The short stories of Bobbie Ann Mason became closely linked with the phrase “K-Mart Realism” when they first appeared in the early 1980s. But, as Mason states in an interview first published in The Missouri Review 23:1 (2000), her work cannot be so easily reduced. We present, for the first time on our website, the interview in its entirety.

Mason’s short stories have appeared in The New Yorker, the Atlantic Monthly, Harper’s and the Paris Review, among others. Her published fiction includes three novels: In Country (1985), Spence + Lila (1988) and Feather Crowns (1993), along with three short story collections: Shiloh and Other Stories (1982), Love Life (1989), and Zigzagging Down a Wild Trail: Stories (2001). In 2000, she published Clear Springs: A Family Story, a memoir that examines her family’s rural Kentucky roots. She has been a finalist for the National Book Critics Circle Award, the American Book Award and the PEN/Faulkner Fiction Award. Her other honors include the Southern Book Award, the Ernest Hemingway Foundation Award for best first fiction, a Guggenheim Fellowship, and grants from the National Endowment for the Arts and the Pennsylvania Arts Council. She lives and writes in Kentucky.
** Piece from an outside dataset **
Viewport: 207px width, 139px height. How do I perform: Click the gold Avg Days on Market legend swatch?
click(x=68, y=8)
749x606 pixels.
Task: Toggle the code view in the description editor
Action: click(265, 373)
Mason: I don’t think of myself as the K-mart realist. I hope that what I’m trying to do is more than document patterns of discount shopping in the late twentieth century! Many teachers and scholars seem primarily concerned with themes and ideas, but that’s not the way I think. If that was what I was after, I’d write a term paper. I think more in terms of literal details and images, as well as sound and tone—all the textures that bring a story to life. Sometimes it seems I’m working mostly with sounds and rhythms, the voice in my head. I write a story over and over until it sounds right. If it works, then the themes will be there. I don’t plant them.